A Parsha, bookended by Angelic encounters, filled with deceit  

·       Lavan the selfish, greedy, exploiting, “gracious” host and relative-- who never fails to observe good manners-- puts Yaakov his “bone and flesh” to work for a month before offering  him any compensation.

·       Lavan deceives Yaakov by substituting his daughter Leah for Rachel, the woman Yaakov was to marry, on the  wedding night. Yaakov upbraids Lavan “why have you deceived me?”, using the same root that Yitzchak used regarding Yaakov’s subterfuge ,”your brother has come in deceit”. Lavan’s response “It is not done this way in our place to give the younger girl (in marriage) before the firstborn” is a dramatic irony referring back to Yaakov who in his place did in fact place the younger before the older (i.e., stealing his father’s blessings that where rightfully due his older brother)!Yaakov receives retribution at the hands of Lavan.

·       Barren Rachel, jealous of her sister Leah’s fecundity, allows her to cohabit with Yaakov that night in return for Leah’s son Reuven giving her the mandrakes he finds in the fields that day. Mandrakes were thought to have magical powers, to have medicinal value, to be an aphrodisiac and to promote fertility.

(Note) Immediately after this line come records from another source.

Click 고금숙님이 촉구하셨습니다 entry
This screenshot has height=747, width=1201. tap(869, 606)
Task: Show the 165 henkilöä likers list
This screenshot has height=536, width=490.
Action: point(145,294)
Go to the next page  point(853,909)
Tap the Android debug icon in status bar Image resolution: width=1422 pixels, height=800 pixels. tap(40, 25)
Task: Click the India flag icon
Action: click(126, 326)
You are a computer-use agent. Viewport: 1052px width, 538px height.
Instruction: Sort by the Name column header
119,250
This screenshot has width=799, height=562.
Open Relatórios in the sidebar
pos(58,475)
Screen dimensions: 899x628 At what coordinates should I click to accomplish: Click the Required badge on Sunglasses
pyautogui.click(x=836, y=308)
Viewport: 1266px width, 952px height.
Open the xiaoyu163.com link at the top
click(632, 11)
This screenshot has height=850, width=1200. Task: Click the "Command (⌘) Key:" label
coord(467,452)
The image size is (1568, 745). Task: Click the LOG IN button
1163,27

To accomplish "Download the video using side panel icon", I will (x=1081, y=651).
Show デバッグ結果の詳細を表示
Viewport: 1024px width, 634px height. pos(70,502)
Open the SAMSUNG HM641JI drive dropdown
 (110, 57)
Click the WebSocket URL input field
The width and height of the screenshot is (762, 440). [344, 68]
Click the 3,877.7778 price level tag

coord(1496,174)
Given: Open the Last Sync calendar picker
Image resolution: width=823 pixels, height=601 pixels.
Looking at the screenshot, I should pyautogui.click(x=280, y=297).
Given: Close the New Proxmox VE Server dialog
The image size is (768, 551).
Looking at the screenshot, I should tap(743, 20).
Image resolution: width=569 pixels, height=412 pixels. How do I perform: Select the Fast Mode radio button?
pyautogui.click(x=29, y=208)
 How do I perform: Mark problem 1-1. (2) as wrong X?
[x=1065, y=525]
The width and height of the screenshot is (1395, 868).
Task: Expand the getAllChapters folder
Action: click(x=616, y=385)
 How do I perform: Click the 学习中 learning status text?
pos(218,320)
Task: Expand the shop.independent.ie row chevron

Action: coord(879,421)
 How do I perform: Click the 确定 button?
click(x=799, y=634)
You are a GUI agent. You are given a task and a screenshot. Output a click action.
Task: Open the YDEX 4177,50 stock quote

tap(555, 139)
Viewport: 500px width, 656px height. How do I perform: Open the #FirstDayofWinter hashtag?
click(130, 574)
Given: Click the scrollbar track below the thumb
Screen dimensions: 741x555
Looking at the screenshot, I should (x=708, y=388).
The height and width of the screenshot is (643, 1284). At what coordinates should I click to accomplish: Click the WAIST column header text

·       After Rachel finally gives birth to a son, Yaakov wishes to leave Lavan. When Lavan asks him to name his wages Yaakov asks to keep only spotted and speckled goats and dark- colored sheep. Because  most goats are black, not speckled, and most sheep are white, not dark- colored, Yaakov is in effect asking for next to nothing in wages for his 20 years of hard work as a shepherd for Lavan. Deceitful Lavan then removes all of the animals with the recessive traits that Yaakov desires, thus nearly eliminating the possibility of Yaakov’s having a substantial number of livestock, and leaves Yaakov to shepherd his flocks of white-only animals. Commentator Nachum Sarna (1923-2005 ; cited by Robert Alter) notes that  the Hebrew word for white is the same as the name Lavan; Yaakov is about to beat Lavan at his own game with his own name-color. Yaakov embarks on a plan of what appears to be a deception but is really an application of sound principles of animal breeding, according to Yehuda Feliks(1922-2005), an authority on biblical flora and fauna cited by Robert Alter. Yaakov peeled white strips in moist rods of poplar and almond and plane tree and placed the rods in troughs in the water channels in which the flocks come to drink so that when the flocks went into heat they bore brindled, spotted and speckled young. He took the most vigorous of these offspring (those most likely to bear the recessive genes) and placed the rods before them in the water channels so that when they went into heat they, too, bore brindled, spotted and speckled young. But there  really was no need for the rods and visual stimulation to cross breed the white and dark (or spotted) animals because,  according to the Mendelian table, recessive traits show up in 25% of the animals born in the first breeding season, 12.5% in the second breeding season and 6.25% in the third breeding season. Based on his empirical observations gathered over the course of 20 years of shepherding, Yaakov must have had a sense of  the pattern of these recessive traits recurrences.

·       Yaakov “deceived Lavan the Aramean, in not telling him he was fleeing”. Rachel “stole the household gods that were her father’s” .When Lavan catches up to Yaakov and demands to know why he stole the household gods Yaakov, unaware of Rachel’s action, invites Lavan to search the premises and vows that  if idols are found, the person with whom the idols are found shall not live. Rachel is sitting on a camel  in whose cushion she hid the idols. When Lavan approaches she  deceives her father with the apology  that her inability to stand up  before him in the customary respectful way is because “the way of women is upon me”.